START Provided records
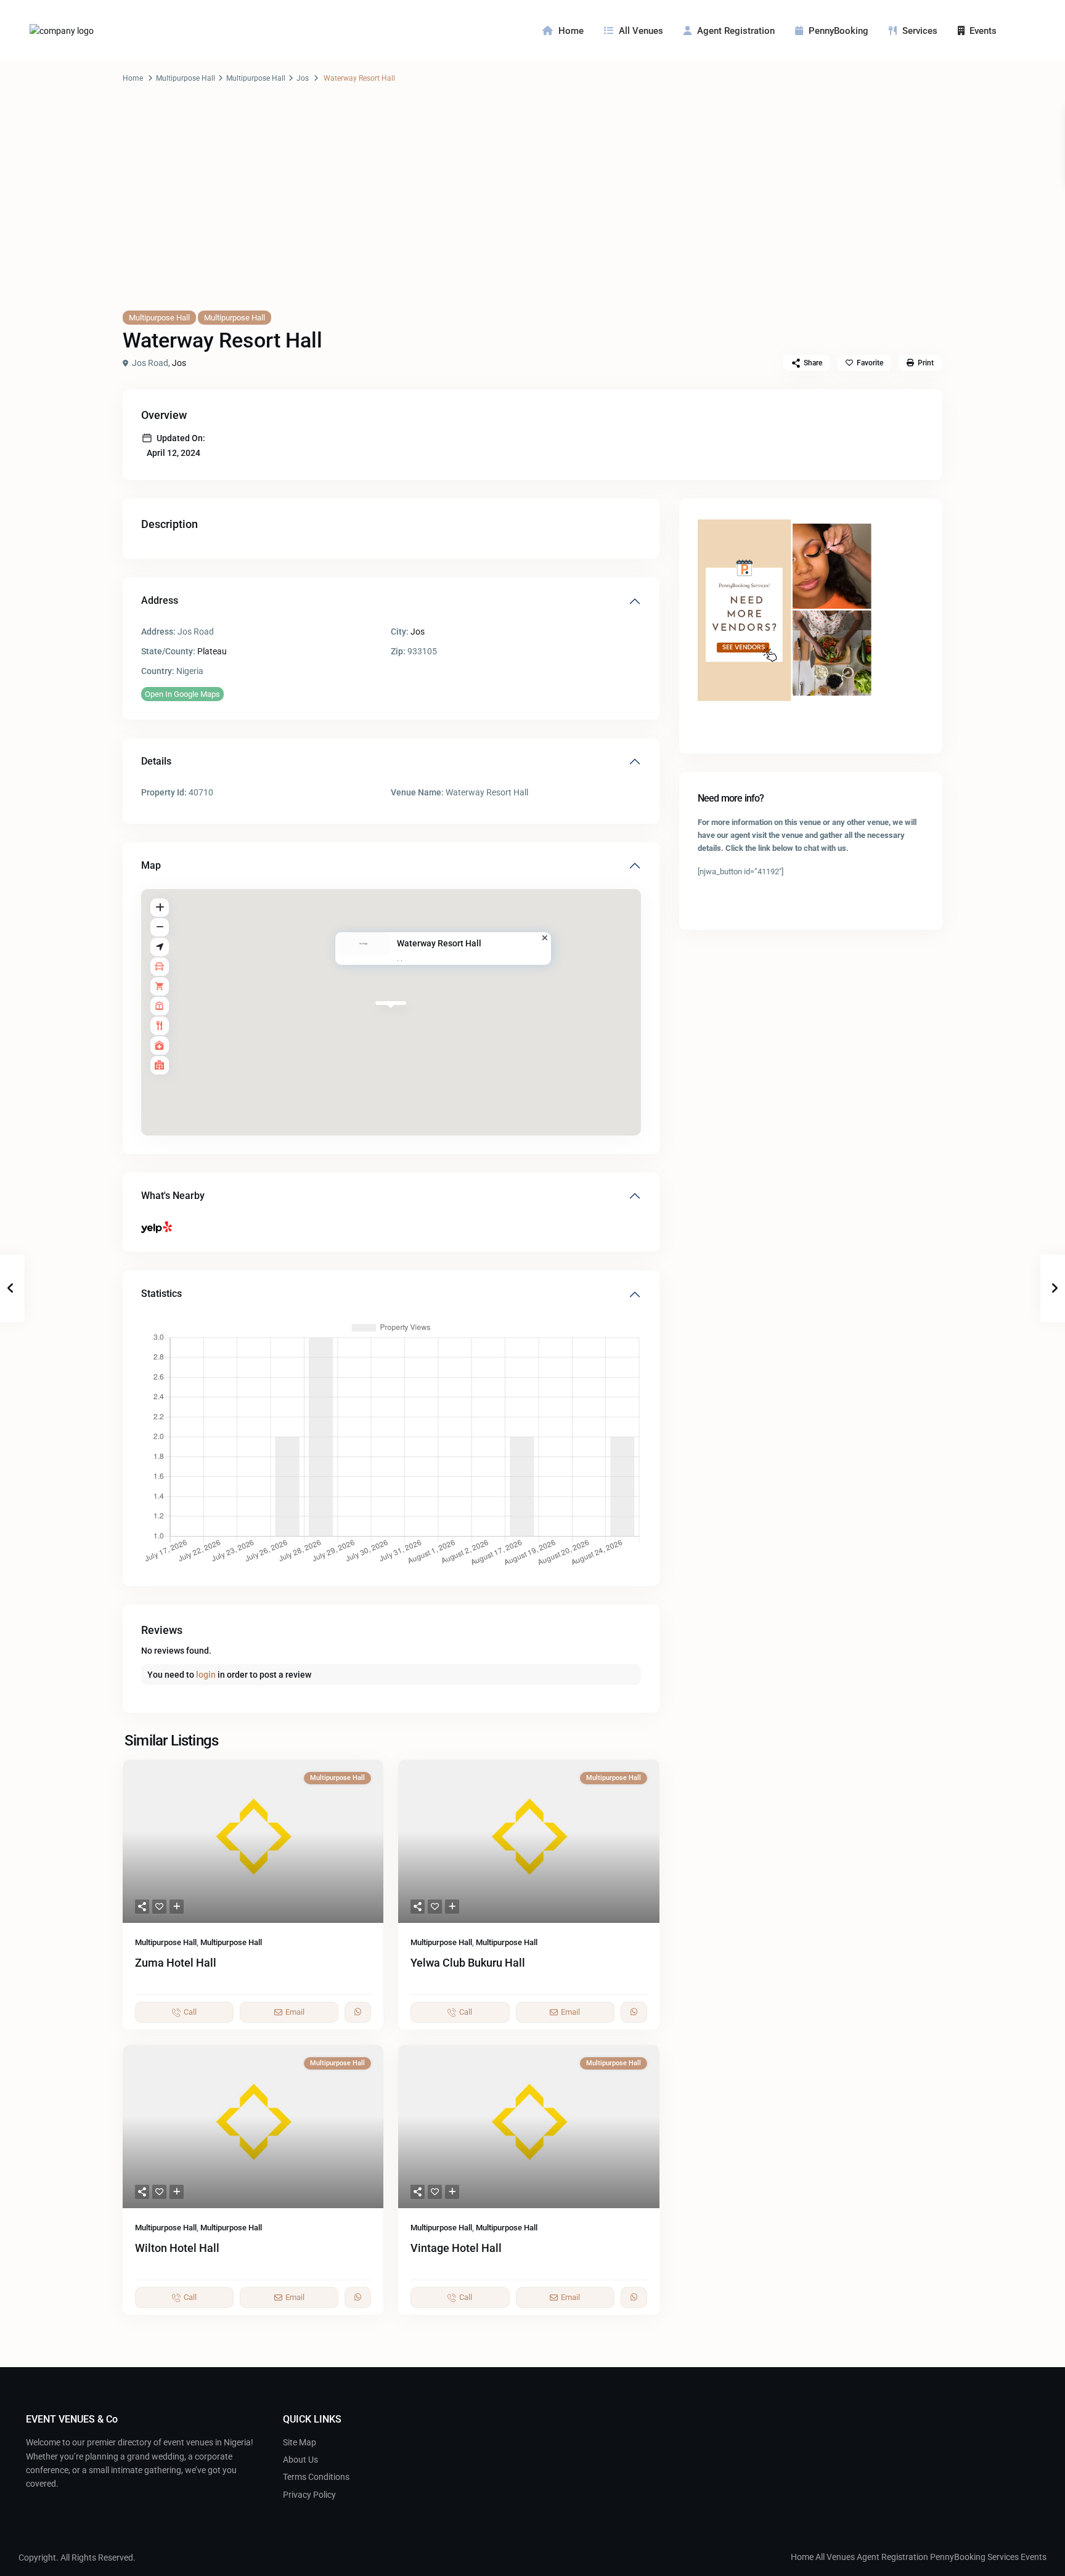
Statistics (161, 1293)
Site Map (299, 2442)
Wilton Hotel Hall (177, 2247)
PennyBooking (838, 30)
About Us (300, 2459)
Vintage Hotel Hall (456, 2247)
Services (919, 30)
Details (156, 761)
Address (159, 600)
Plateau (212, 651)
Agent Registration (736, 30)
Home (571, 30)
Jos (302, 78)
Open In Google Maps (182, 694)
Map (151, 865)
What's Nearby (173, 1195)
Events (983, 30)
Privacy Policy (309, 2495)
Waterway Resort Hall (439, 943)
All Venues (641, 30)
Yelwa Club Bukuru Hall (467, 1962)
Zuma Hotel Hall (175, 1962)
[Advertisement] (532, 209)
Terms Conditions (316, 2477)
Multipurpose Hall (185, 78)
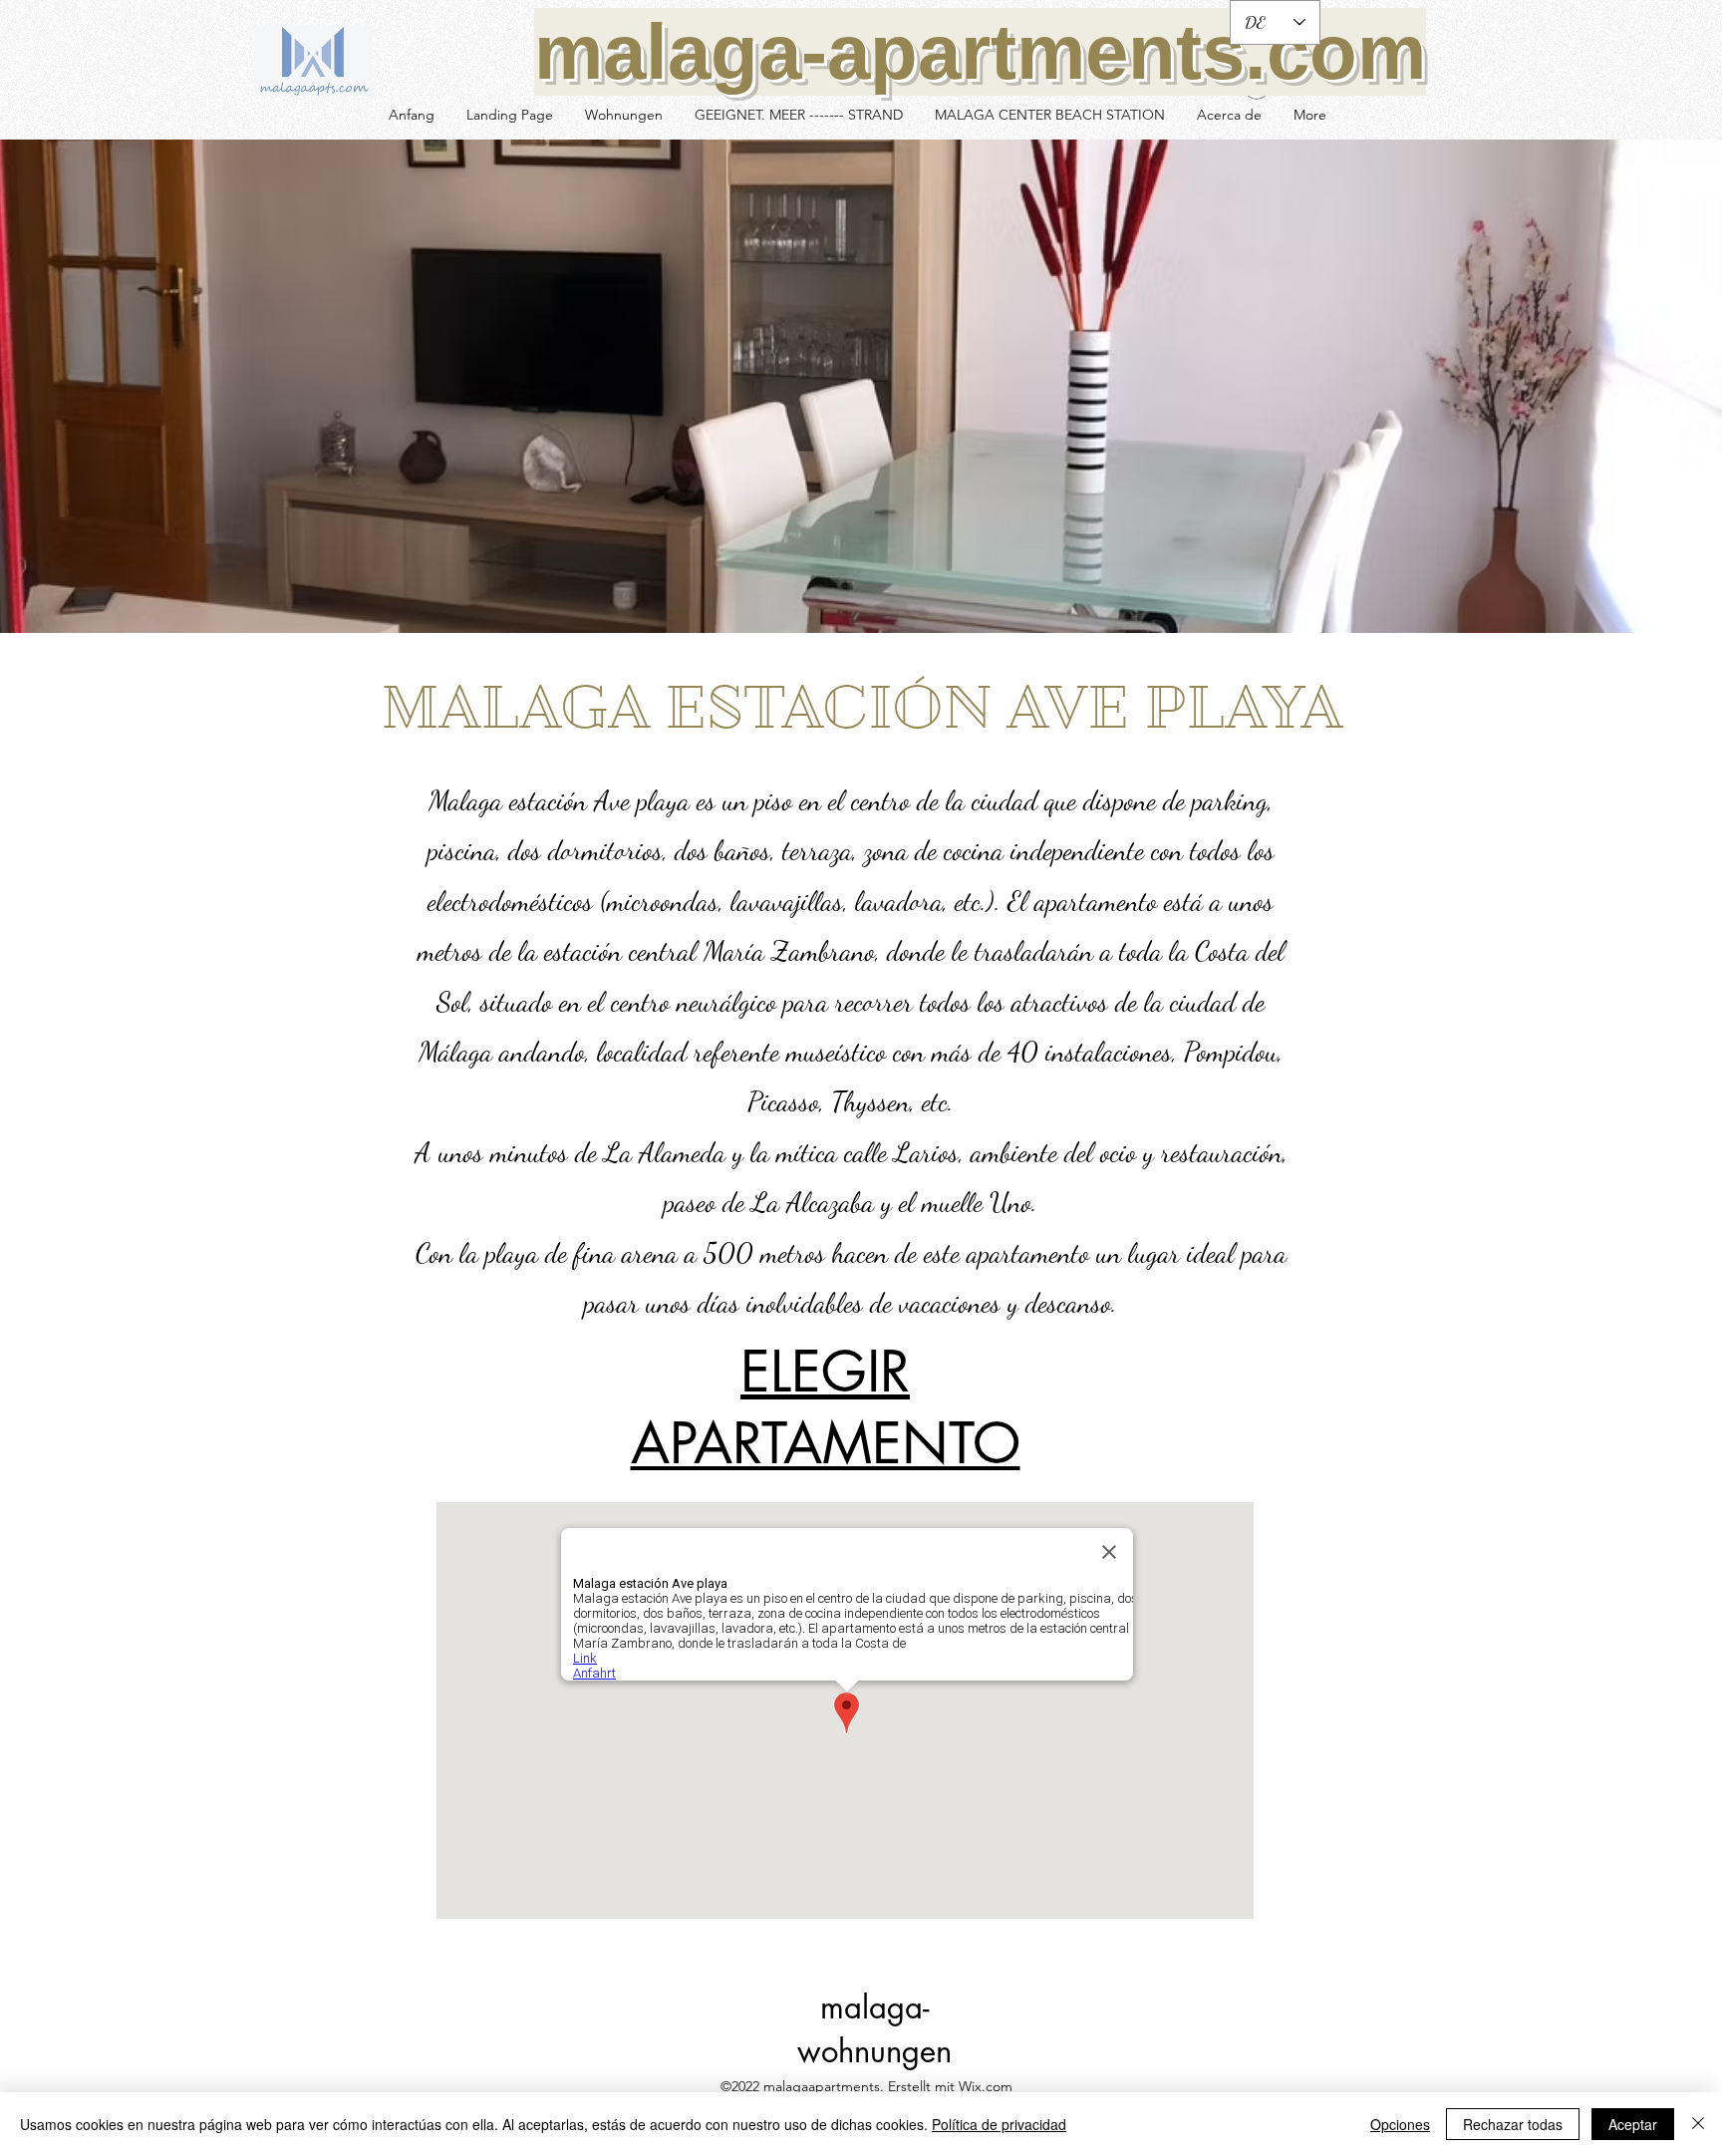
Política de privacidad (999, 2124)
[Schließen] (1698, 2124)
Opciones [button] (1400, 2124)
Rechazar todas (1513, 2124)
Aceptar (1632, 2124)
END Provided records
Please write the data out again exactly, but do not carry over the pictures.

Statistics (161, 1293)
Site Map (299, 2442)
Wilton Hotel Hall (177, 2247)
PennyBooking (838, 30)
About Us (300, 2459)
Vintage Hotel Hall (456, 2247)
Services (919, 30)
Details (156, 761)
Address (159, 600)
Plateau (212, 651)
Agent Registration (736, 30)
Home (571, 30)
Jos (302, 78)
Open In Google Maps (182, 694)
Map (151, 865)
What's Nearby (173, 1195)
Events (983, 30)
Privacy Policy (309, 2495)
Waterway Resort Hall (439, 943)
All Venues (641, 30)
Yelwa Club Bukuru Hall (467, 1962)
Zuma Hotel Hall (175, 1962)
[Advertisement] (532, 209)
Terms Conditions (316, 2477)
Multipurpose Hall (185, 78)
Política de privacidad (999, 2124)
[Schließen] (1698, 2124)
Opciones [button] (1400, 2124)
Rechazar todas (1513, 2124)
Aceptar (1632, 2124)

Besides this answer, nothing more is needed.